* _Required action_
Exclude pictures; retype the lines below from the line containing "Task: Click the left" through the end of the records, both ends kept.

[[ Data listing, beginning ]]

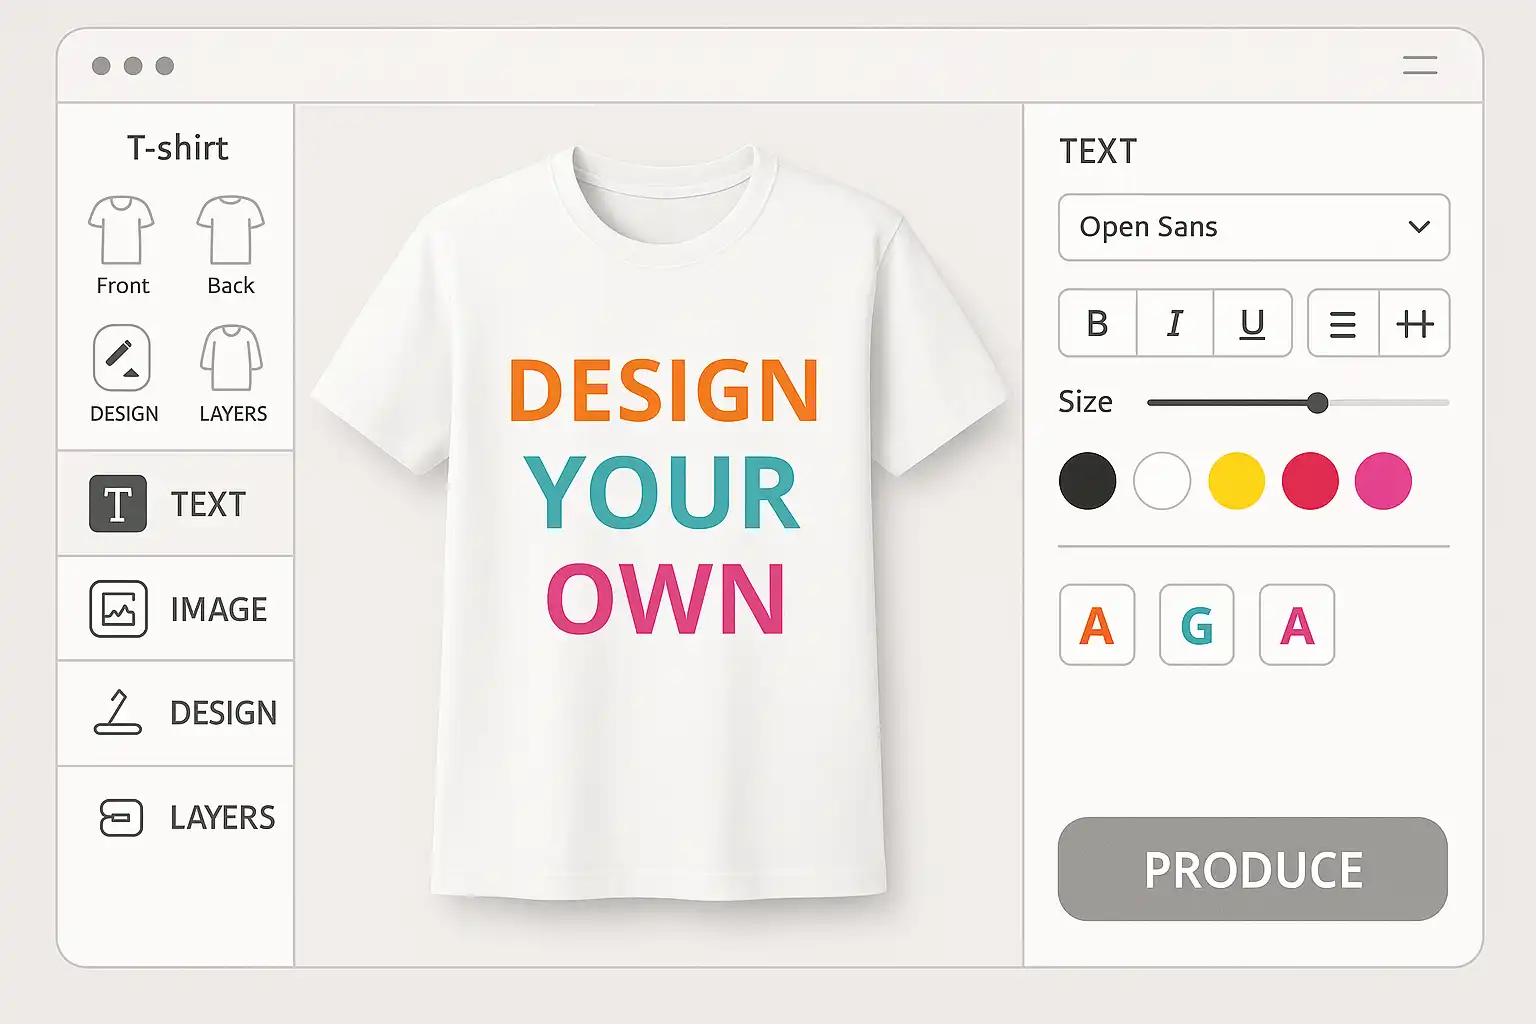
Task: Click the font dropdown chevron arrow
Action: tap(1418, 228)
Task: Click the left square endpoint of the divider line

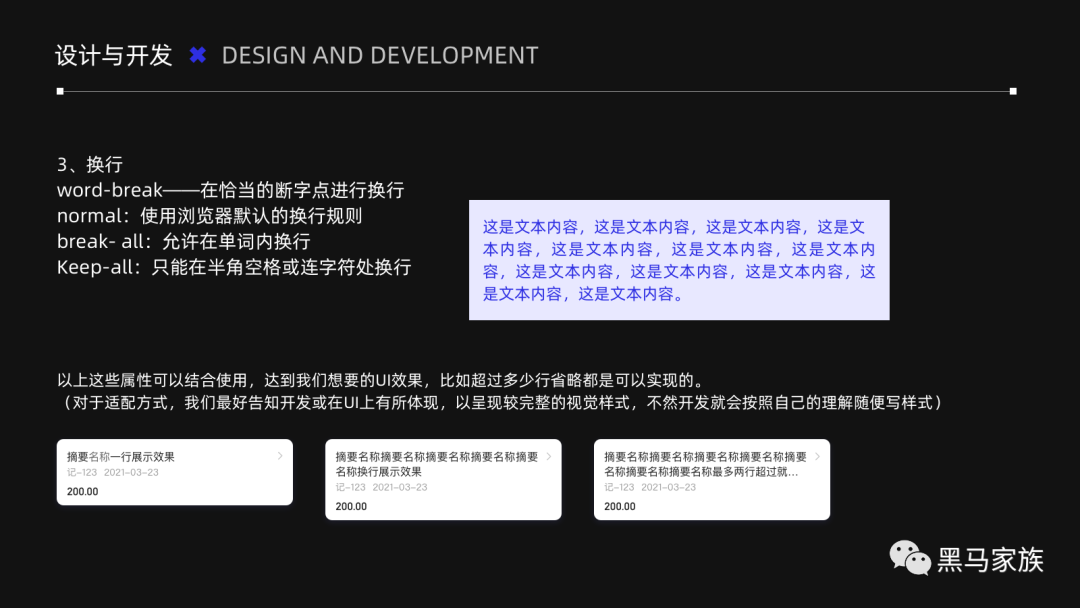Action: (x=60, y=91)
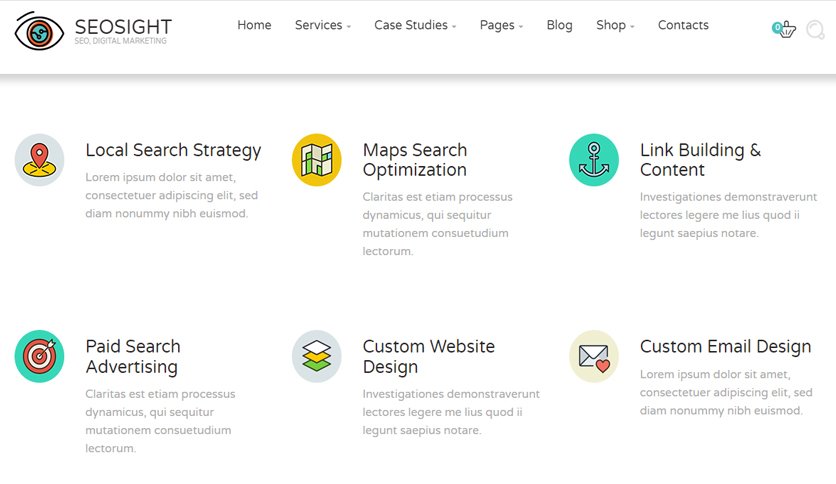Click the SEOSIGHT brand name text
Image resolution: width=836 pixels, height=484 pixels.
pos(123,27)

[[ Data listing, end ]]

* _Solution_
Task: Click the left square endpoint of the divider line

Action: (x=60, y=91)
Click the SEOSIGHT brand name text
Image resolution: width=836 pixels, height=484 pixels.
pos(123,27)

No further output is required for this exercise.